The clinical course and outcome of HIV‐1 infection are highly variable among individuals. Interleukin 4 (IL‐4) is a key T helper 2 cytokine with various immune‐modulating functions including induction of immunoglobulin E (IgE) production in B cells, downregulation of CCR5 and upregulation of CXCR4, the main co‐receptors for HIV. Our objective is to investigate whether single‐nucleotide polymorphisms (SNPs) in the IL‐4 promoter 589 C/T and IL‐4 Rα I50V affect the susceptibility to HIV infection and its progression to AIDS in North Indian individuals. The study population consisted of 180 HIV‐1 seropositive (HSP) stratified on the basis of disease severity (stage I, II, III), 50 HIV‐1 exposed seronegative (HES), and 305 HIV‐1 seronegative (HSN) individuals. The subjects were genotyped for IL‐4 589 C/T promoter polymorphism and IL‐4 Rα I50V by polymerase chain reaction restriction fragment length polymorphism. The results showed that IL‐4 589 C/T was not associated with the risk of HIV infection and disease progression. However, the IL‐4Rα I50 allele and genotype was significantly increased in HSP compared to HSN and HSP and was associated with risk of HIV infection. The frequency of IL‐4Rα I50 allele in the HSP group was higher than in HSN (76.11 vs. 64.75%; P  = 0.000; OR = 1.734) and HES (76.11% vs. 62.00%; P  = 0.007; OR = 1.953).
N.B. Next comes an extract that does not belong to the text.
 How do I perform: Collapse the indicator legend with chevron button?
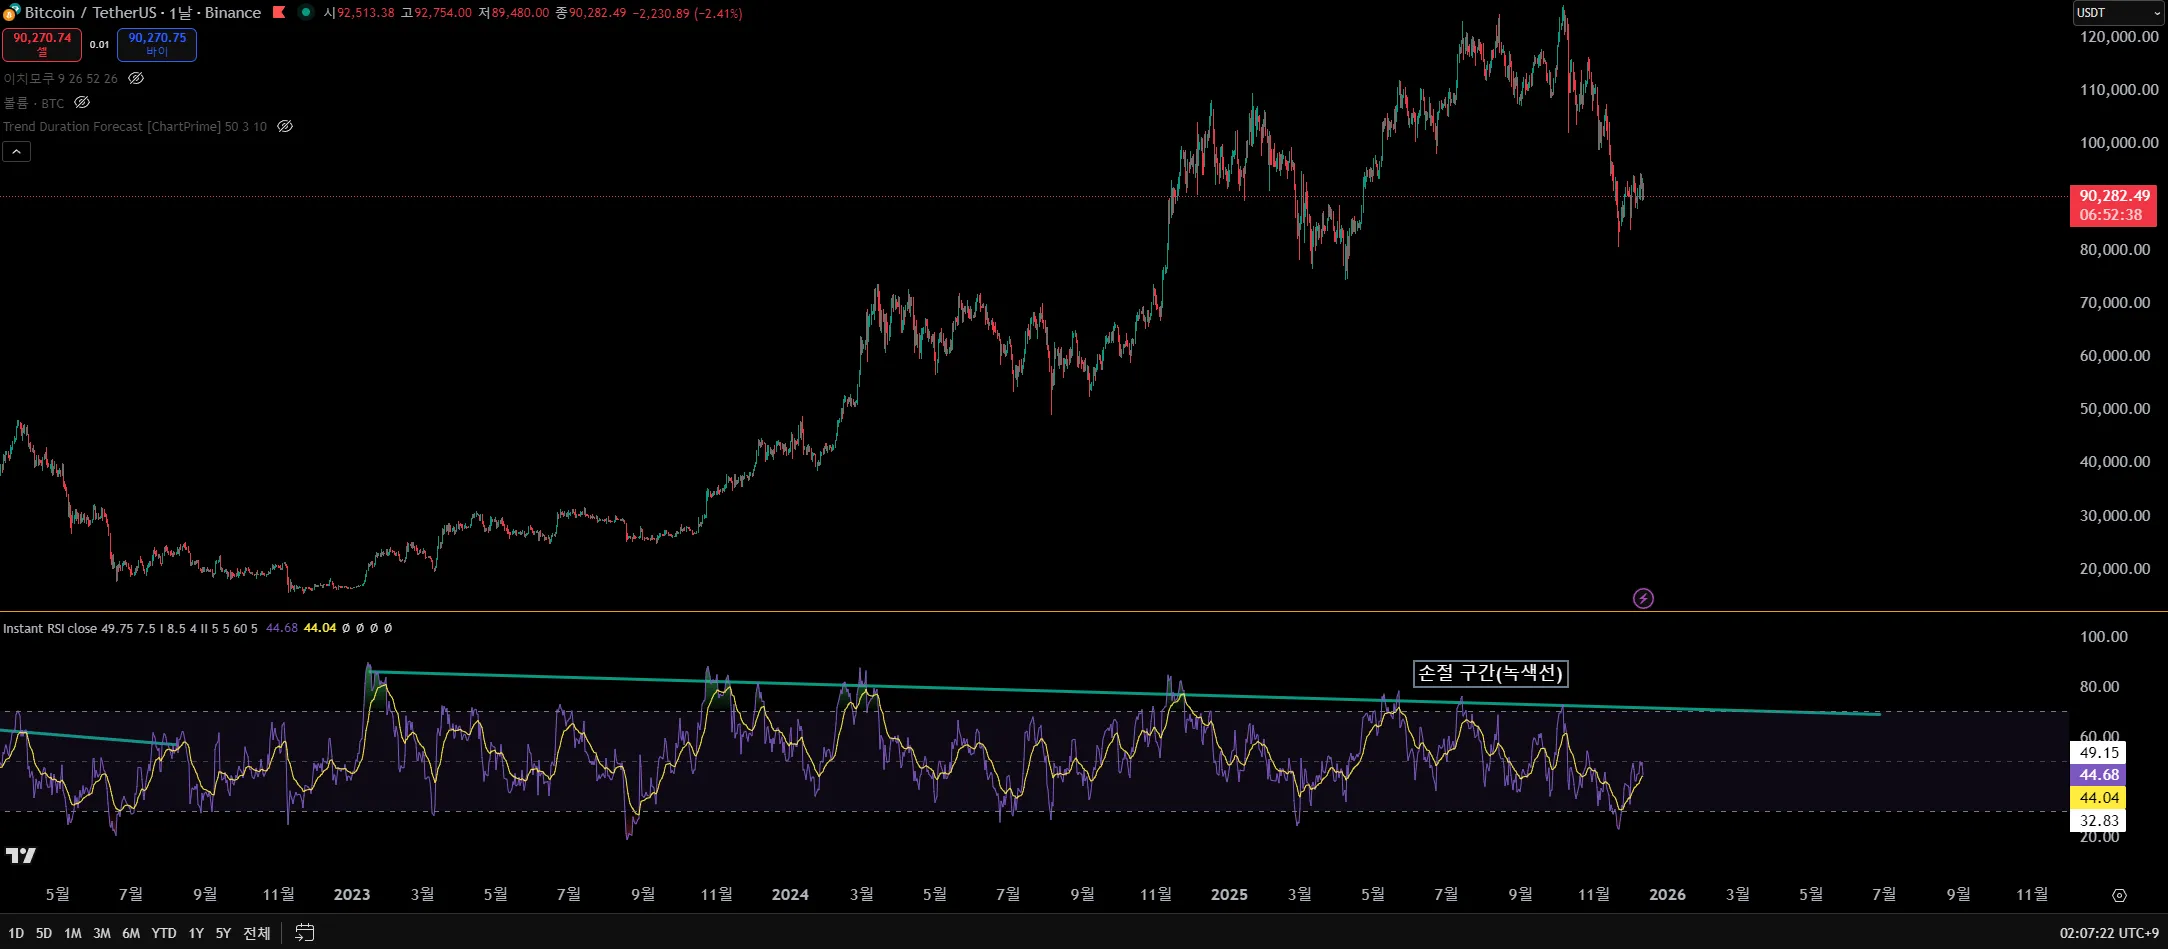[x=17, y=152]
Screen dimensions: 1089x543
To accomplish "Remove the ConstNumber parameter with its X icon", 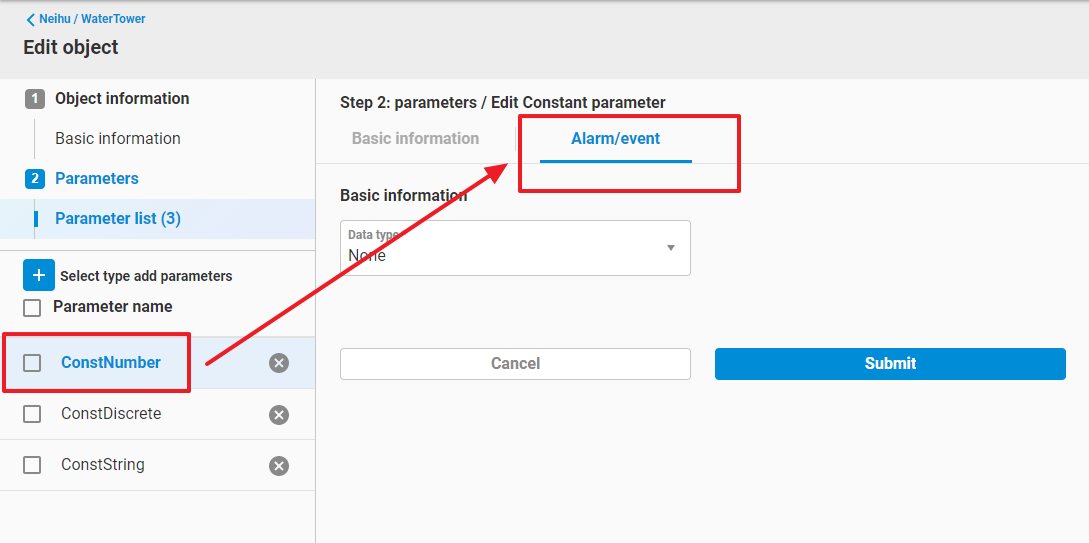I will [279, 363].
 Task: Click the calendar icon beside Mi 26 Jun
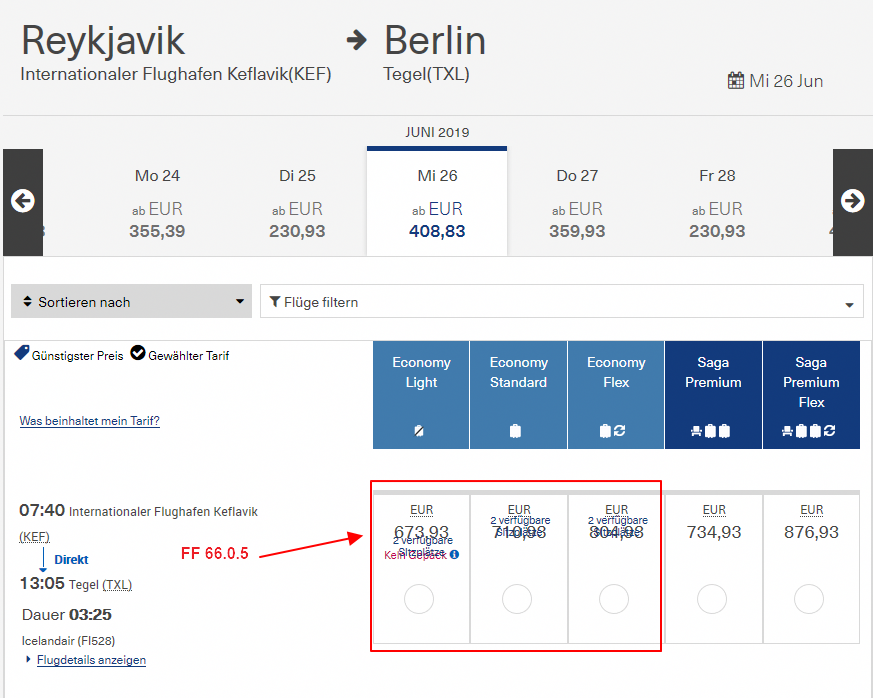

Homozygous IL‐4Rα I50I genotype was significantly increased in HSP group compared with HSN (58.88% vs. 44.26%; P  = 0.002; OR = 1.804) and HES (58.88% vs. 42.00%; P  = 0.038; OR = 1.978). The present study for the first time suggests an association of IL‐4Rα I50 allele with increased likelihood of HIV‐1 infection in North Indian population. Further studies are required to confirm these findings and understand the effect of IL‐4Rα polymorphism on the outcome of HIV‐1 infection. J. Med. Virol. 81:959–965, 2009. © 2009 Wiley‐Liss, Inc.